GIVEN RECORDS:
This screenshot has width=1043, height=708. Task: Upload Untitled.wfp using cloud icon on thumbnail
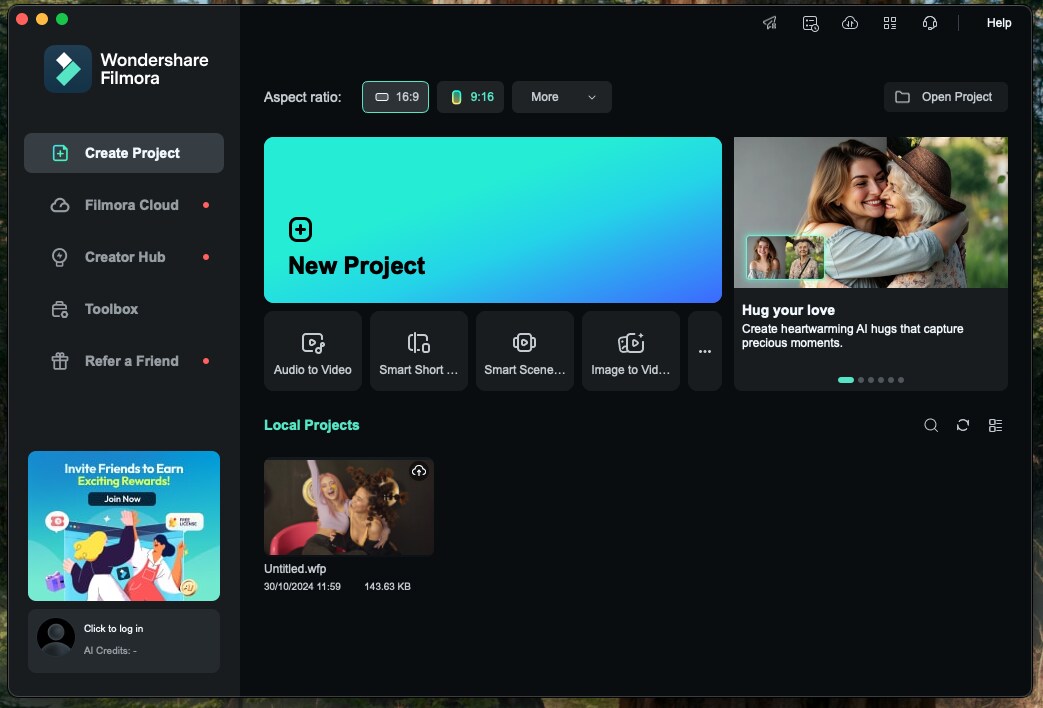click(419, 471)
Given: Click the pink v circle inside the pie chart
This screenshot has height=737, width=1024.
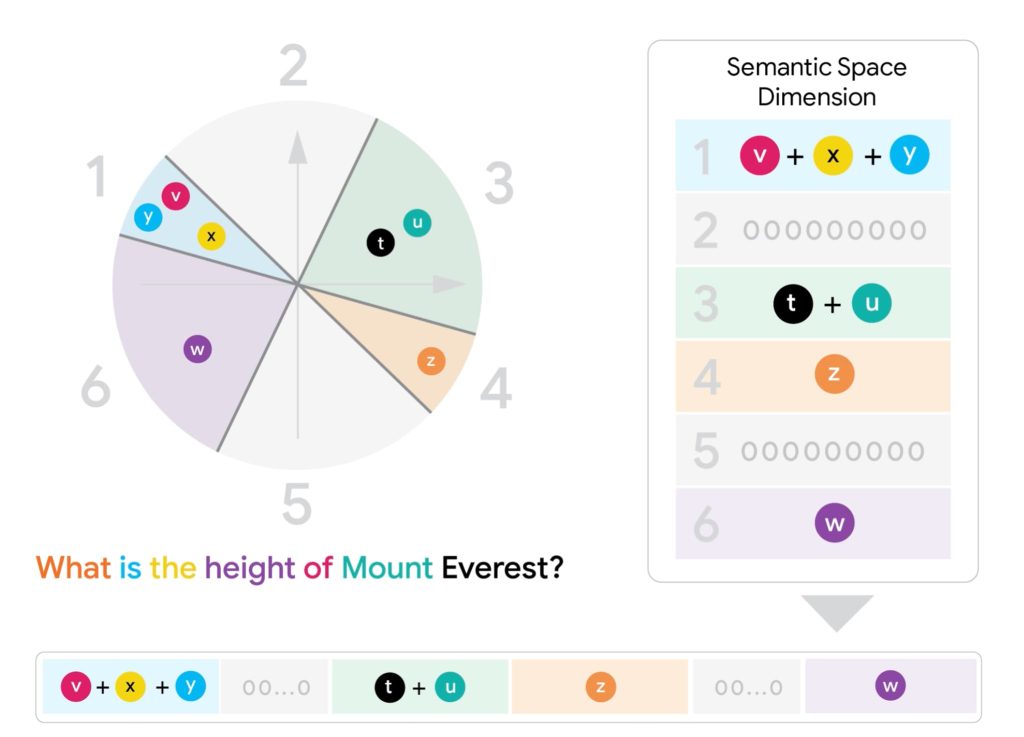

==

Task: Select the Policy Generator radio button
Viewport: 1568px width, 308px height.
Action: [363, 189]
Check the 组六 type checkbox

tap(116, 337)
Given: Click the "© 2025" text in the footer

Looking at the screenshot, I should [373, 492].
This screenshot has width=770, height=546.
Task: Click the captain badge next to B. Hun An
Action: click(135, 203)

---

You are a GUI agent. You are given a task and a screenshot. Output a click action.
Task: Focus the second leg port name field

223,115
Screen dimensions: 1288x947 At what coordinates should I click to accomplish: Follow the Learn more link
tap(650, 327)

THE PROBLEM: Copy exactly, without pictures, the lines above from the one with "This screenshot has width=1043, height=708." down to the one with "This screenshot has height=737, width=1024.", inclusive.

SOLUTION FOR THIS PROBLEM:
This screenshot has width=1043, height=708. Task: Upload Untitled.wfp using cloud icon on thumbnail
click(419, 471)
Given: Click the pink v circle inside the pie chart
This screenshot has height=737, width=1024.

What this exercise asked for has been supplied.